| Stored data |
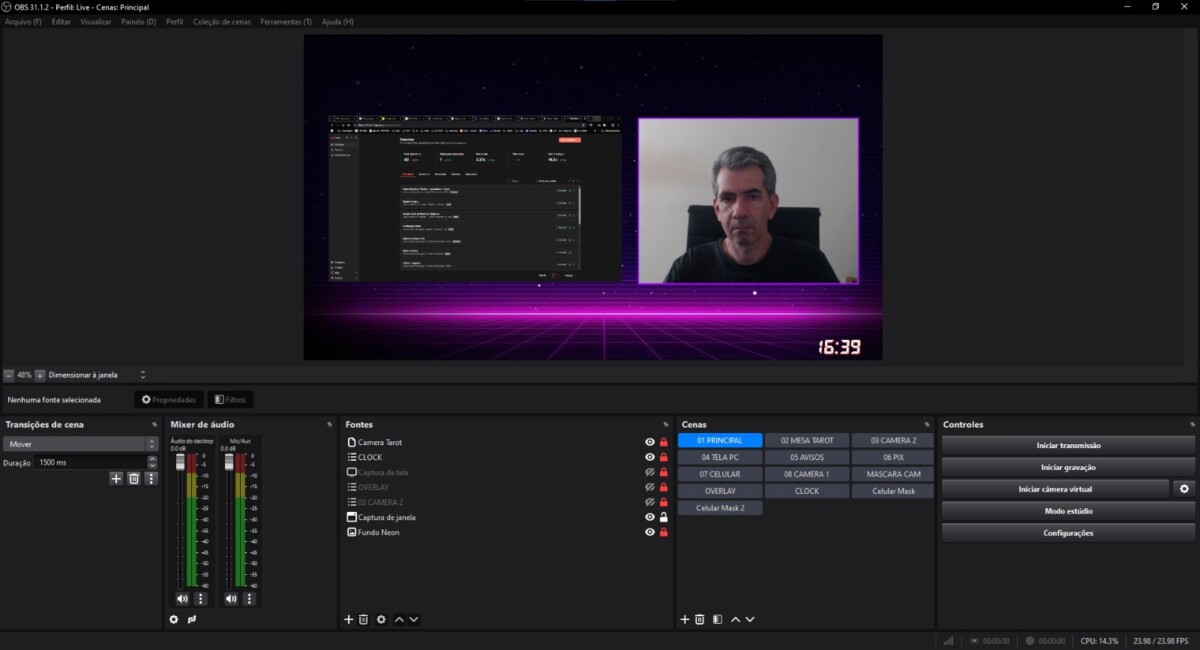Click Iniciar transmissão button
The height and width of the screenshot is (650, 1200).
click(x=1068, y=445)
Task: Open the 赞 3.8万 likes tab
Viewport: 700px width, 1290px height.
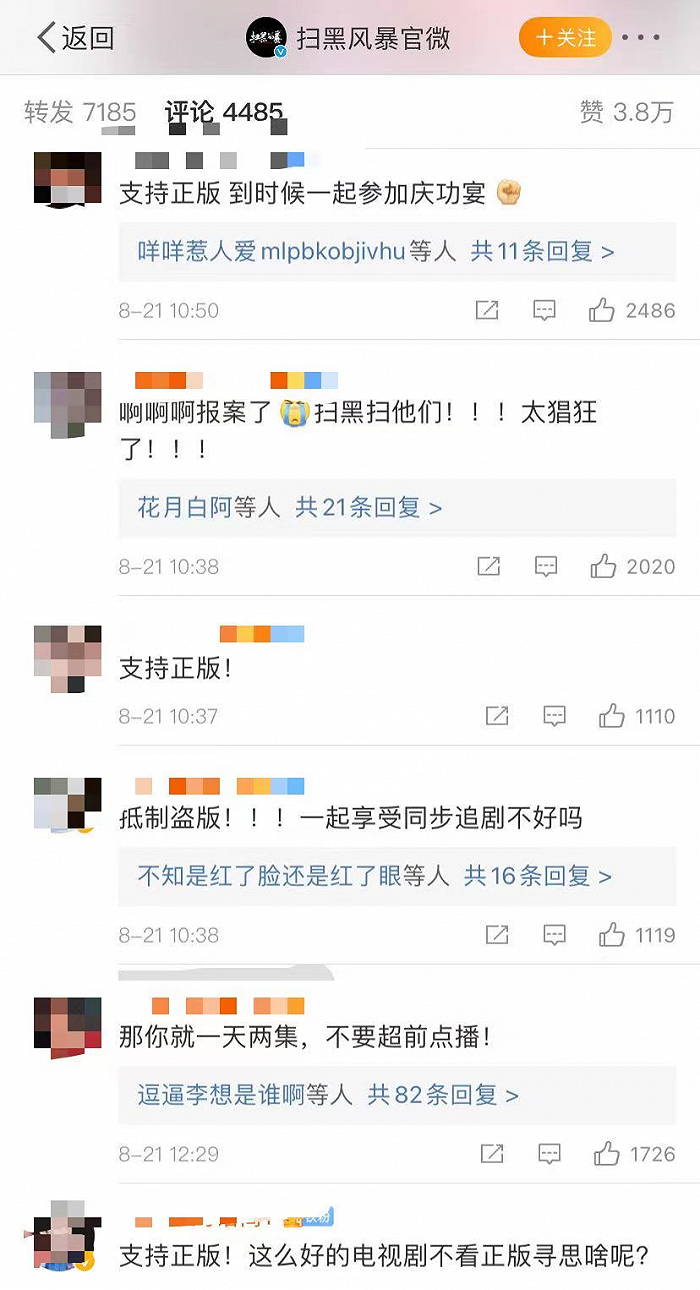Action: pyautogui.click(x=627, y=112)
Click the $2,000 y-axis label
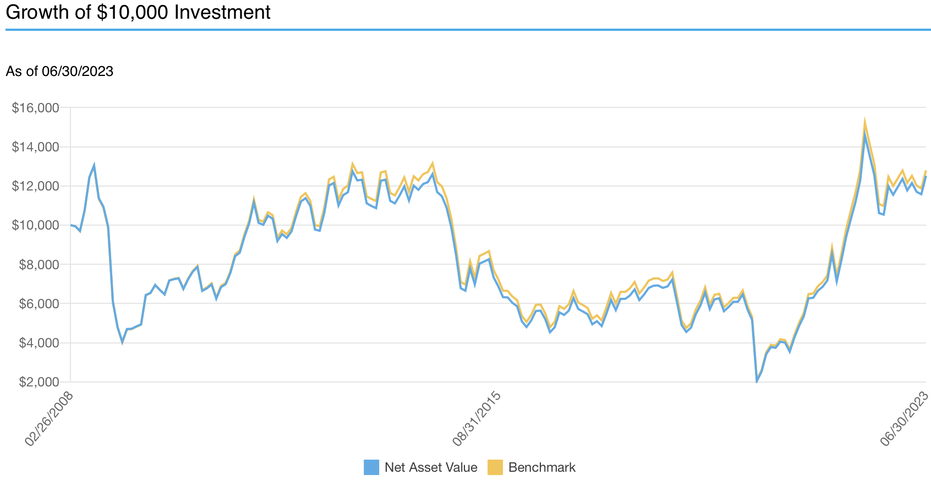Viewport: 931px width, 480px height. [x=38, y=382]
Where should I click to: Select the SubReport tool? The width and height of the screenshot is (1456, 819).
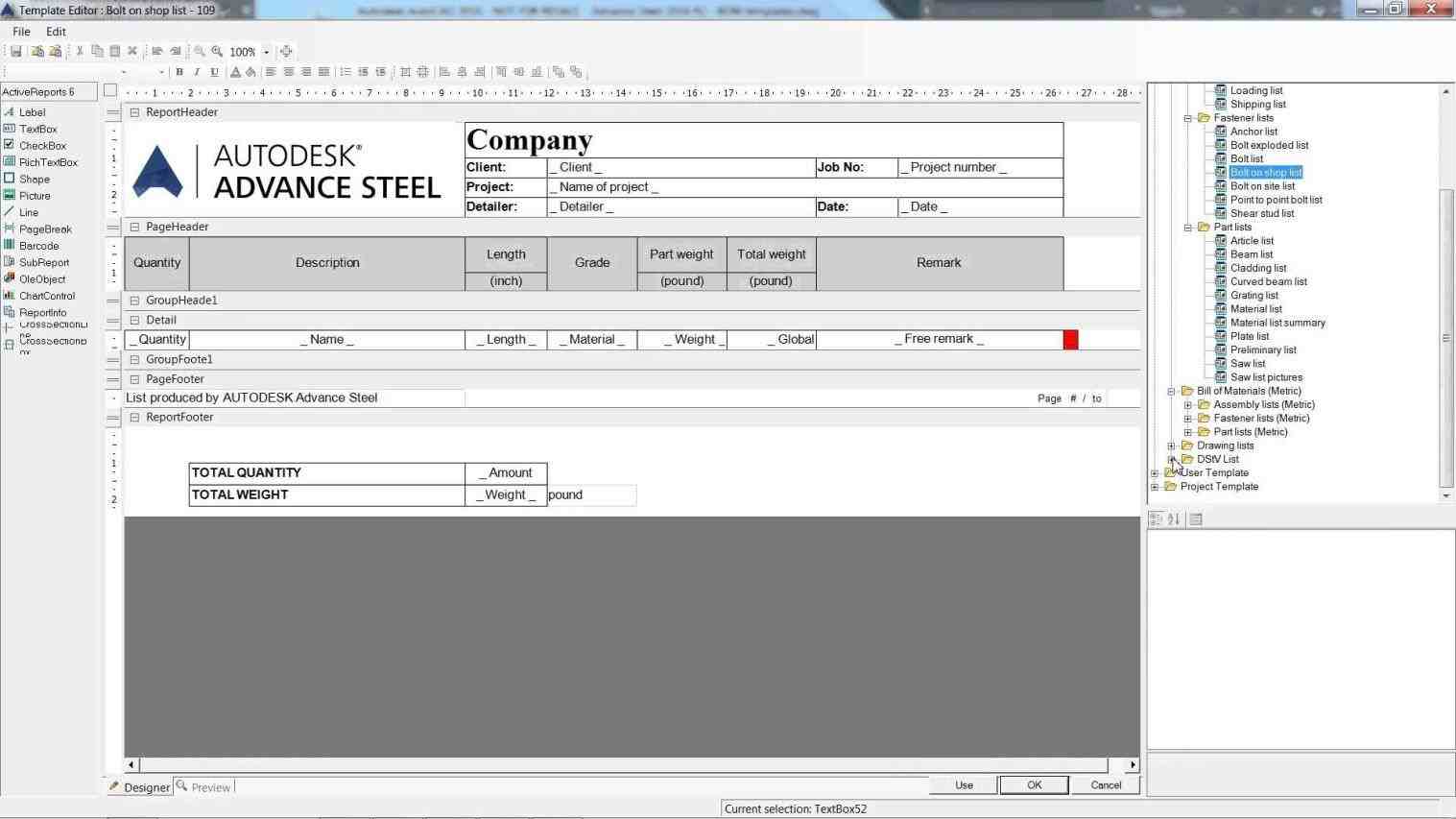pyautogui.click(x=43, y=262)
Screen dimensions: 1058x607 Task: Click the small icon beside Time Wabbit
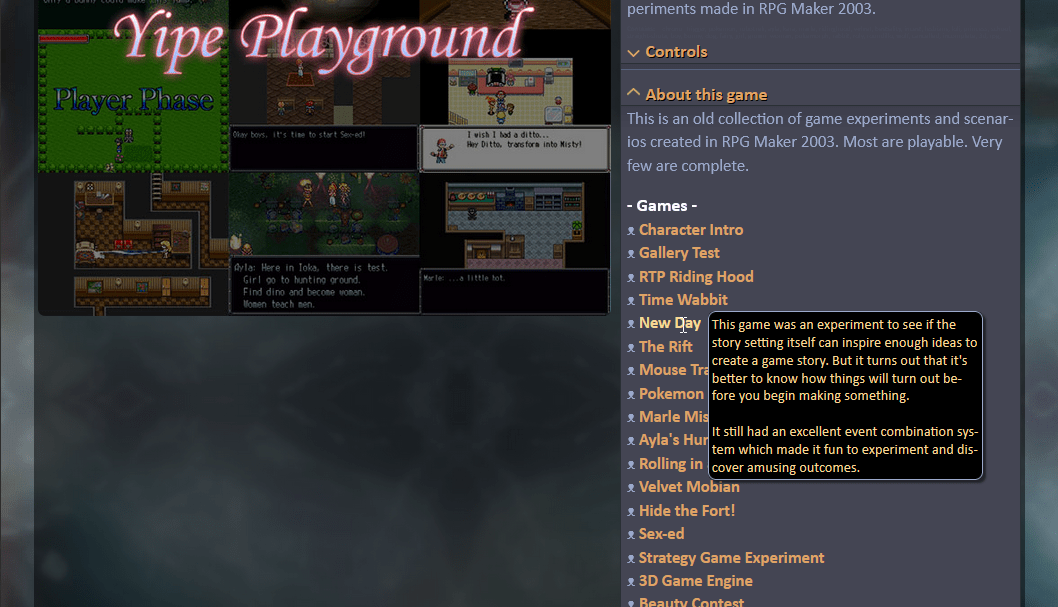pos(631,301)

| Exercise instructions |
An exact copy is needed of the lines running from the one with "Screen dimensions: 1058x607" through the end of the data above, and of those lines only, without pictures.

| Solved exercise |
Screen dimensions: 1058x607 Task: Click the small icon beside Time Wabbit
pos(631,301)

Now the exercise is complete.